Most of my conservation work and volunteering has been in and around nature reserves across Croydon and Bromley which can only be described as butterfly paradise boroughs – no, really - Croydon might not immediately spring to mind when you imagine meadows bursting with butterflies but thanks to species-rich chalk grassland cutting across the borough, it supports up to 40 different butterfly species in a year.
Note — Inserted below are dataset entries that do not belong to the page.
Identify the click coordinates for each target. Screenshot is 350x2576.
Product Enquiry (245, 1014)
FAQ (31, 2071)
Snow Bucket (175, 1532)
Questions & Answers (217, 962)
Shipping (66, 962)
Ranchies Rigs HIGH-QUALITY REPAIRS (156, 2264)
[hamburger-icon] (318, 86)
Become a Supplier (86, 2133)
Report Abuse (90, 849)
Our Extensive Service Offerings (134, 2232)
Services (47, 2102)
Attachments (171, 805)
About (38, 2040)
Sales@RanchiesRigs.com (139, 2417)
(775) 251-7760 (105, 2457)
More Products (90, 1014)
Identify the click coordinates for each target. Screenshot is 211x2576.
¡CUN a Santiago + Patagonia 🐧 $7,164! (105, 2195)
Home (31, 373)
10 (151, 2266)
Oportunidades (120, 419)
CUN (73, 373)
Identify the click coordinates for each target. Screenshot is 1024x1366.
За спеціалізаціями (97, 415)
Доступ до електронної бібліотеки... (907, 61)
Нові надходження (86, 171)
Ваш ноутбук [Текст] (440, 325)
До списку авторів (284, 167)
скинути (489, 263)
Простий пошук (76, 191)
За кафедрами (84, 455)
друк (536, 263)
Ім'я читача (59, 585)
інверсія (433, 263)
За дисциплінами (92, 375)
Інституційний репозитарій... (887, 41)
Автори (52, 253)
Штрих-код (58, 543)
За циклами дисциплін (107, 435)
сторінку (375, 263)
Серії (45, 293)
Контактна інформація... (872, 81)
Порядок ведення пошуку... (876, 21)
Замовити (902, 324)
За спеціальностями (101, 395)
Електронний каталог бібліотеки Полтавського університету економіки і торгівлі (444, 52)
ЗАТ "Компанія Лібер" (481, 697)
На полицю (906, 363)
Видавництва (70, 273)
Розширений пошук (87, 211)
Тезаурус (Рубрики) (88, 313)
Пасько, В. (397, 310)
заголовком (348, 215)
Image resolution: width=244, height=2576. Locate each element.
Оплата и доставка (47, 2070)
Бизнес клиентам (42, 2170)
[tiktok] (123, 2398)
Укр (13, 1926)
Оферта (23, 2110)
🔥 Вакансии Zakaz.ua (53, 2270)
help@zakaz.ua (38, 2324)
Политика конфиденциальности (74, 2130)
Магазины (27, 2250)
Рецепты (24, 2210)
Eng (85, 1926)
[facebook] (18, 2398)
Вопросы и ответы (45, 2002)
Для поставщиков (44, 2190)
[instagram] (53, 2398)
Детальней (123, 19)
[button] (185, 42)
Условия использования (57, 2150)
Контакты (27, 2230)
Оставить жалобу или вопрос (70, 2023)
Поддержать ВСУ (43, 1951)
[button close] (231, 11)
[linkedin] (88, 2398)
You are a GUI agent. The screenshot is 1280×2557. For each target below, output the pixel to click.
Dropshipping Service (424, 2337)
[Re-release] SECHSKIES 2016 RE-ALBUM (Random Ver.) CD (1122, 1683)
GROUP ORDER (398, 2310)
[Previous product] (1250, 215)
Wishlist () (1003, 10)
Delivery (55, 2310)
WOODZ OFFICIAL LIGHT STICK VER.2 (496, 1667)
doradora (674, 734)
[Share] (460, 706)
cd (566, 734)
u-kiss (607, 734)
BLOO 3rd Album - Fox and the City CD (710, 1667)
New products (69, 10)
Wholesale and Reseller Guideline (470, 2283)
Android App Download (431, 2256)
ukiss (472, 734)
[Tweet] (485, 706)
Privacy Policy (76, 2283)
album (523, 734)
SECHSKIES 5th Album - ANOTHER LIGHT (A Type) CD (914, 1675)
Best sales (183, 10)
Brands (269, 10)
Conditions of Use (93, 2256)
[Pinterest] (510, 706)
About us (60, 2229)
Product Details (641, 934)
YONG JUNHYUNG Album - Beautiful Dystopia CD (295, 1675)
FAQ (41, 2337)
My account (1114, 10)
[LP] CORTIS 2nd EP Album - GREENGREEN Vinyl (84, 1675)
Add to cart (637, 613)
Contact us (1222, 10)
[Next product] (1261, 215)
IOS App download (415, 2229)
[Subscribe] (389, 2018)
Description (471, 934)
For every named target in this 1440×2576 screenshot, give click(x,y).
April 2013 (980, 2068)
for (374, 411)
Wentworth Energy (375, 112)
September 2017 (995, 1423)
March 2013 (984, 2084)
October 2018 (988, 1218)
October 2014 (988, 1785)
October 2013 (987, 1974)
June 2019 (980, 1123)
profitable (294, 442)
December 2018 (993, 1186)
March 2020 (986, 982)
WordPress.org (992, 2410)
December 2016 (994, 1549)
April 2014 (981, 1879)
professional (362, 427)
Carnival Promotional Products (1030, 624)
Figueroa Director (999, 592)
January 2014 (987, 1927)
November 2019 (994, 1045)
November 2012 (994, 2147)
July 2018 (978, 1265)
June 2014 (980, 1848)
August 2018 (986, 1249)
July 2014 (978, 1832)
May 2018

Being surrounded by this abundance in the last couple of years lulled me into a bit of a false sense of security and I initially thought it might be ‘easy’ to see a different butterfly in each of the boroughs but after a little research I realised it was going to be harder than I thought.

I’ll be honest, despite living in London for over seven years, I didn’t even know there were 33 London boroughs and would definitely have lost money if someone had asked me to bet on whether boroughs such as Redbridge and Havering were in London. So, if all else fails on the butterfly front, at least I’ll have a better understanding of London geography.I love a spreadsheet and spend far too much time deciding on colours and layouts for them but with so much information to collate from such a vast area I felt it was time well spent in this case. Thankfully, butterflies are one of the most monitored species in the country, so I have been able to collate data from the following sources:

·        UK Butterfly Monitoring Scheme – started in 1976, this scheme records insect data on over 2000 sites including many London butterfly transects (weekly butterfly counting walks).

·        Butterfly Conservation – the branches of the charity which span London (Herts & Middlesex, Surrey and South West London, Cambs and Essex and Kent & South East London) have records on individual species seen.

·        Butterflies for the New Millennium– set up by Butterfly Conservation, this tool, linked the the iRecord app, lets you explore butterfly sightings recorded by members of the public, across the country.

·        Websites for individual parks and green spaces have also proved useful as they will often mention particular species which can be found there.

Drawing this all together, I’ve created a mega spreadsheet which cross references the list of species I might see with the parks and greenspaces I might find them in each borough. The species list covers the 40 species I have found records of in London but 12 of those are pretty rare and will prove difficult to find outside of Croydon and Bromley and a further 9 are relatively uncommon in the capital. The loose plan is to try and see the more common species in the inner London boroughs such as Westminster and Camden and rarer species in the outer boroughs such as Croydon and Bromley.

It’s going to be tricky but with a bit of luck, good weather and help from many eyes on the lookout across the capital, I think it’s doable. I’ve loved scavenger hunts since childhood, and this seems like it could be the ultimate urban wildlife mission – wish me luck!